The easy way to protect your kids online
Not much to say about hardware here. My partner in the venture sourced an OEM 802.11AC wireless router manufacturer and we had them put double the RAM on the device to support our use case. One interesting discovery along the way though, when building a device for the user don’t forget that the factory has its own needs. We discovered late that we needed a second firmware build that supported all the test and validation required by the factory; flash all the LEDs, turn on and off the radios, support USB drive functions, etc. Basically exercise all features of the board in a way that demonstrates the device is flawless when connected to the test fixture.
The software that is flashed onto the device we consider to be firmware. This ranges from the bootloader, Linux kernel and device drivers, and the core software that makes the Kindera router better than all the other Parental Control solutions. Each one of these an adventure.
The OEM’s supplied SDK for the base board of the device had a bootloader image within but it didn’t have two important features we needed. The first was the ability to flash a new image to the device if a specially signed device image was detected on a USB flash drive. The second was to put the MIPS processor into the dual-core mode. So, we built our own uboot bootloader to meet our needs.

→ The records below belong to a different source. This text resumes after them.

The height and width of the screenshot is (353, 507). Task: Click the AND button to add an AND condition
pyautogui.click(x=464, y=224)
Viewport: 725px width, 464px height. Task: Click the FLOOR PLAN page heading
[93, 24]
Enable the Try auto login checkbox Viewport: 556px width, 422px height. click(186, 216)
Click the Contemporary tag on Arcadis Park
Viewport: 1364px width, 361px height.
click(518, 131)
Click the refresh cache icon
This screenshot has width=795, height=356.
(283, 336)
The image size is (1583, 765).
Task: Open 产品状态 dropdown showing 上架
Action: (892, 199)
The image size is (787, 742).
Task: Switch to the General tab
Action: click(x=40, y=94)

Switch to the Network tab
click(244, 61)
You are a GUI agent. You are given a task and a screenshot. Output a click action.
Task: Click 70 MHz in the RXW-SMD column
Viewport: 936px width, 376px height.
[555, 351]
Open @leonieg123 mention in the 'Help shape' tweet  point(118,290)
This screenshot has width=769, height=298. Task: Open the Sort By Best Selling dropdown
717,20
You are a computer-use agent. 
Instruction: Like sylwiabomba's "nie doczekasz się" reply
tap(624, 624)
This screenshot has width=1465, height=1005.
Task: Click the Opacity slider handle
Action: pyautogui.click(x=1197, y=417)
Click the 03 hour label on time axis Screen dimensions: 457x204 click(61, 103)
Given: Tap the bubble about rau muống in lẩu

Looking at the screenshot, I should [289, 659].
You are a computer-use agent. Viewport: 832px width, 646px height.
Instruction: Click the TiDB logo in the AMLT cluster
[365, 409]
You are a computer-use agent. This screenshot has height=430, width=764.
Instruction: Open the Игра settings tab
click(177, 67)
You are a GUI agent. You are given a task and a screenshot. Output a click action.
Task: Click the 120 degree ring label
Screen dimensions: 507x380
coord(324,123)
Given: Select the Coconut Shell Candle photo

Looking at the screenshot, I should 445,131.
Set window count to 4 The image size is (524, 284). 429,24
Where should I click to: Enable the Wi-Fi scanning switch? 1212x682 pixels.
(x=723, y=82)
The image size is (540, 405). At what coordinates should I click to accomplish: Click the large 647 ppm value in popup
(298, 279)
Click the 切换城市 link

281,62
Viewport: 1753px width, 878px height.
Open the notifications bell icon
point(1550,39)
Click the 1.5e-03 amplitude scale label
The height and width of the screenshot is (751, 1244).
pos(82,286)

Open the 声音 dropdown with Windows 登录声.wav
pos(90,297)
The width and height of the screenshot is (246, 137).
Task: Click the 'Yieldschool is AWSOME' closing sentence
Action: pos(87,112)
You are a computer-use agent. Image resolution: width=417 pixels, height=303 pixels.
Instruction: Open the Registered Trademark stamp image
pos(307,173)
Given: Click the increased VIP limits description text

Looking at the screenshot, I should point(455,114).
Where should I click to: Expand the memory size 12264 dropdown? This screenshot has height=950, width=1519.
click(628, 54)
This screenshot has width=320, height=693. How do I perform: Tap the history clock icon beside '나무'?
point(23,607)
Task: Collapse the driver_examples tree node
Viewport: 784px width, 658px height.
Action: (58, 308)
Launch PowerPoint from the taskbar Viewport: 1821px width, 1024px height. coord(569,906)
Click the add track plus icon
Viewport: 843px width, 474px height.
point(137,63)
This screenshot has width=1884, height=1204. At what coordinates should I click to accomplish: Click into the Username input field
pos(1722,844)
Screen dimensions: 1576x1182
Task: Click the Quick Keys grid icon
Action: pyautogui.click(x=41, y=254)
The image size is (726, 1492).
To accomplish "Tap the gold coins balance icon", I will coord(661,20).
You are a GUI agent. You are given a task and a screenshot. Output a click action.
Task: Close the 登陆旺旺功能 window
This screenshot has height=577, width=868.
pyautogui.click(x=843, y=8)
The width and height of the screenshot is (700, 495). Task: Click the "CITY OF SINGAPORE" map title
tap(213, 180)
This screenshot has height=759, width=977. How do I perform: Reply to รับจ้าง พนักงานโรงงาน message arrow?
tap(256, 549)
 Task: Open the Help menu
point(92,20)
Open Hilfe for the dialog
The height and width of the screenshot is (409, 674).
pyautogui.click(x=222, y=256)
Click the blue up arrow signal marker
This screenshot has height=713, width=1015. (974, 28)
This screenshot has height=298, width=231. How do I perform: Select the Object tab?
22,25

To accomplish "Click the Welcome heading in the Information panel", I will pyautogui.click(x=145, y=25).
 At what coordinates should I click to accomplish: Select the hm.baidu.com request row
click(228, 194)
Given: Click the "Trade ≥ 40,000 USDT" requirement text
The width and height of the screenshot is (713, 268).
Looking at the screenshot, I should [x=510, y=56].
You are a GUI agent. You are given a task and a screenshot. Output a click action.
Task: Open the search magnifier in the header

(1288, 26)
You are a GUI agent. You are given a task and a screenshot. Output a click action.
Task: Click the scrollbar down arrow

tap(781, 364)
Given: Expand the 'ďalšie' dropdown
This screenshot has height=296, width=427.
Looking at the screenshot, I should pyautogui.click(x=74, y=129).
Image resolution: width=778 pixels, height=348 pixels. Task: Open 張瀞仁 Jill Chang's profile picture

The SDK for the our OEM hardware had a buggy bloated version of OpenWRT as the base image. I simply did not trust it to be fit for our purpose. Instead we chose to build our own Linux kernel from scratch using the Cross-Compile Linux From Scratch playbook. This allowed us to streamline the kernel and ensure the entire tool chain was free from any supply chain vulnerabilities.
Most Parental Control filtering devices implement a DNS or Web Proxy server on device and depending on the rules return the real DNS values for names on the internet or redirect blocked pages to some warning page on the device or service. There are a couple problems with this approach: the user can change their DNS server and route around the filter and get the real values from some other source. The second problem is that it’s very difficult to unblock or block a site after the first DNS lookup. All devices and browsers cache the DNS results and don’t ask again for sometime later. A bad block or a bad allow lives for a long time and they are difficult to reverse instantly.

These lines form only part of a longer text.